** BEGIN Data provided **
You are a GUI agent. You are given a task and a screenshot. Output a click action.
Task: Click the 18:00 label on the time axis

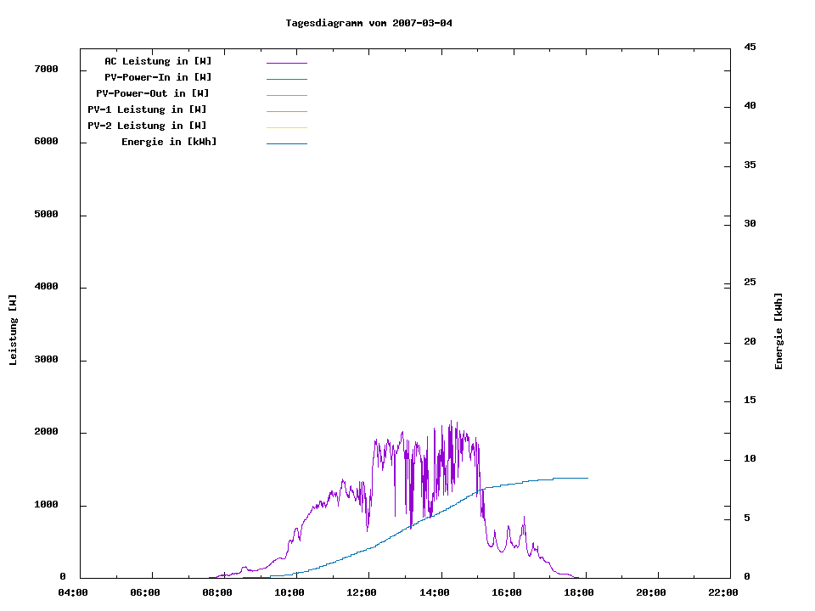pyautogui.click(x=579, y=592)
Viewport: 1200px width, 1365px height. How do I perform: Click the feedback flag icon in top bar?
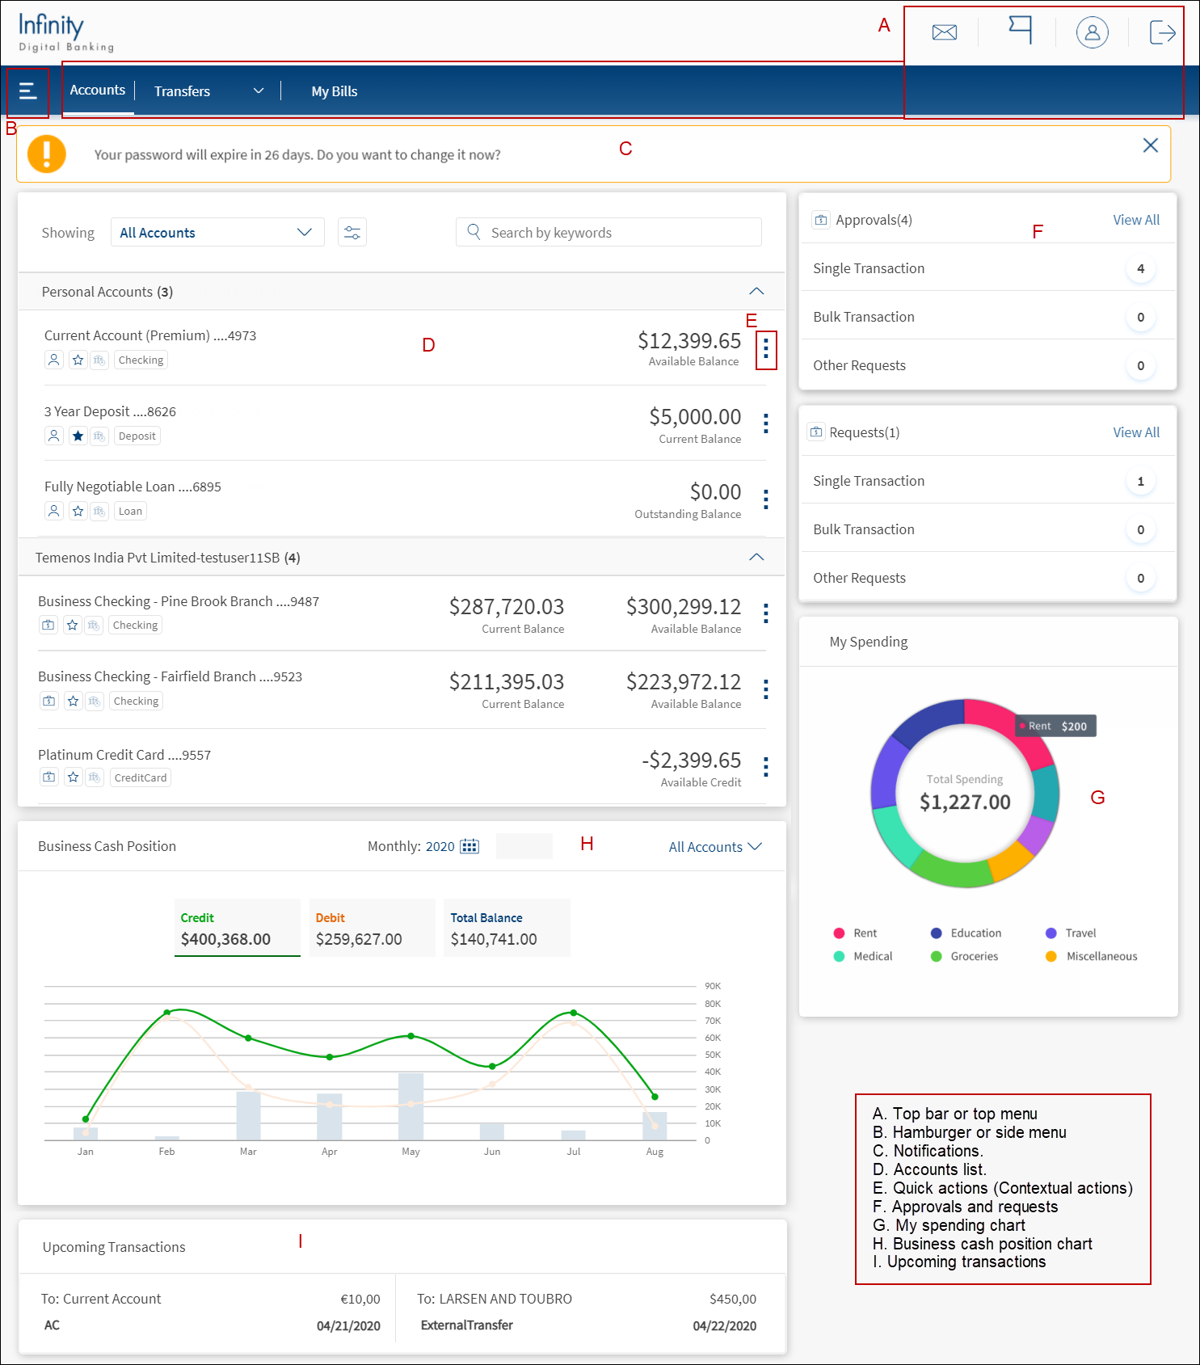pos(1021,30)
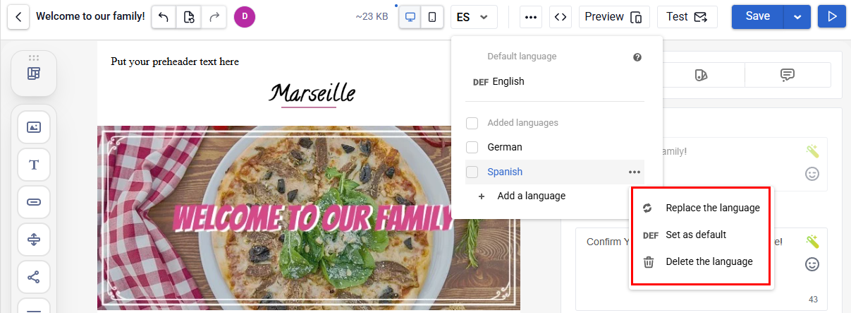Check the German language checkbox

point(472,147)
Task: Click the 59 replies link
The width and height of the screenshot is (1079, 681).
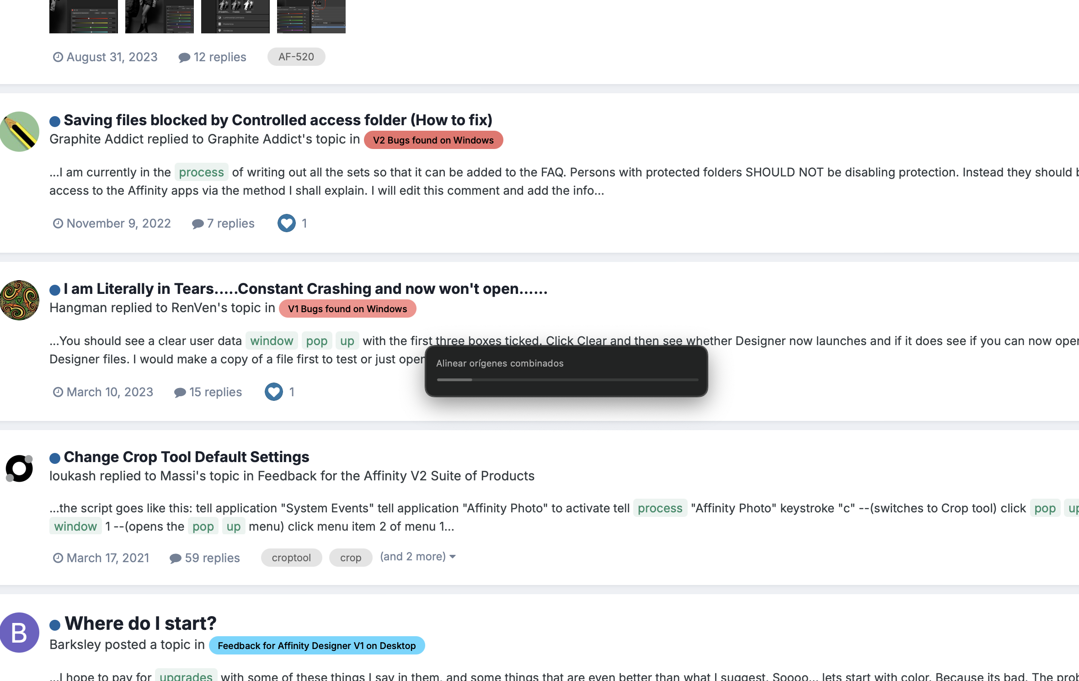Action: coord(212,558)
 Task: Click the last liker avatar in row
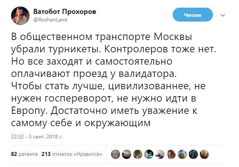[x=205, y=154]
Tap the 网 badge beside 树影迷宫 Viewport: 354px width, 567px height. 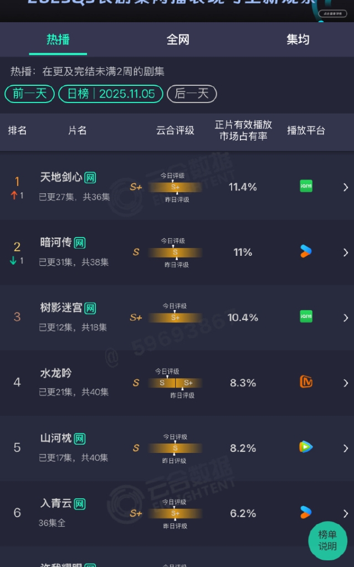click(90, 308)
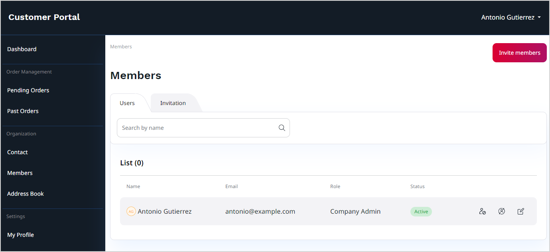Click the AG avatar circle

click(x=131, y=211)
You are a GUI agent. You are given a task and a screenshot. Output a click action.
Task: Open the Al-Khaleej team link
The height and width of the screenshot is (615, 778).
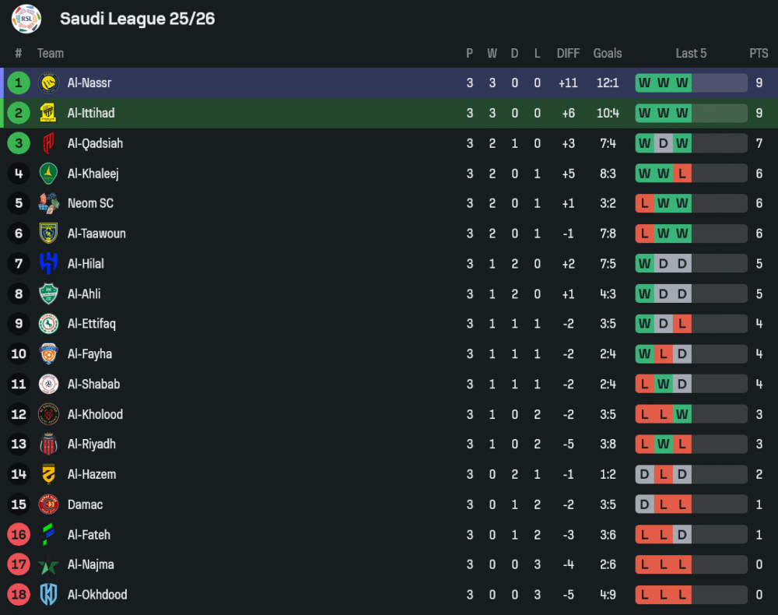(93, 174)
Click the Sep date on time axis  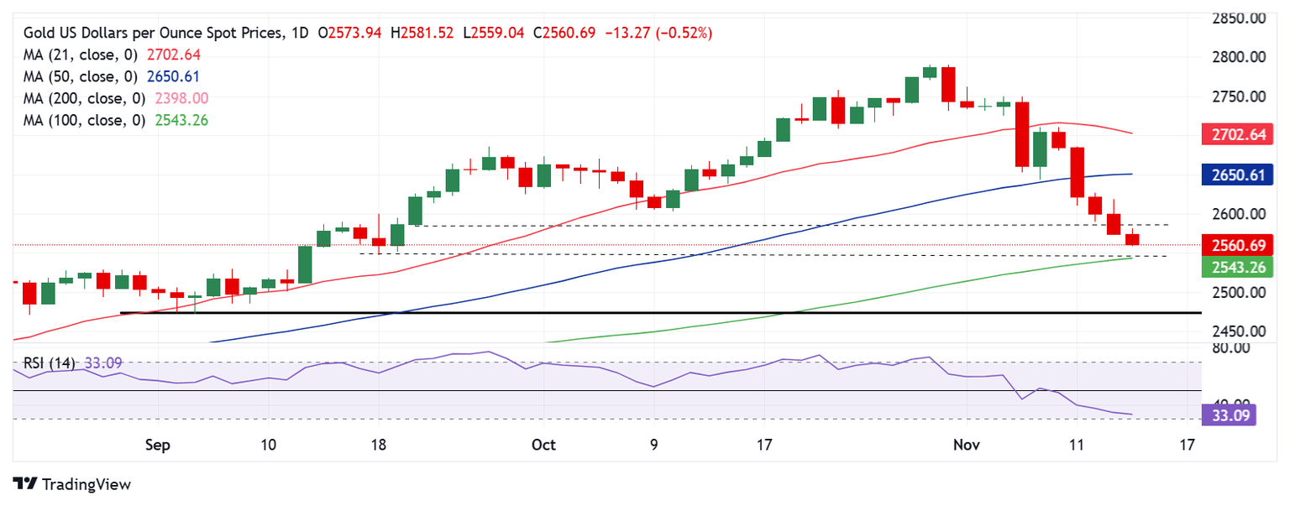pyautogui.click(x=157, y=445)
** END Data provided **
__The task__:
Please list each line of the material above that contains the string "screenshot".

__Exercise output__:
You are a GUI agent. You are given a task and a screenshot. Output a click action.
The width and height of the screenshot is (1079, 681).
You are a GUI agent. You are given a task and a screenshot. Output a click action.
The height and width of the screenshot is (615, 778).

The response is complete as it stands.